Listed entries »
+ + +

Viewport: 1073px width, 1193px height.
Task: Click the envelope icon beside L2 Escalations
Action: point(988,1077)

+ + +

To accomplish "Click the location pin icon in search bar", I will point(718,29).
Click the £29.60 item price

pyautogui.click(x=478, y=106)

+ + +

Task statement » Write out the data from the line containing "Viewport: 1073px width, 1193px height." through the line containing "Action: point(988,1077)", copying each line exactly as it appears.

Solved problem »
Viewport: 1073px width, 1193px height.
Task: Click the envelope icon beside L2 Escalations
Action: point(988,1077)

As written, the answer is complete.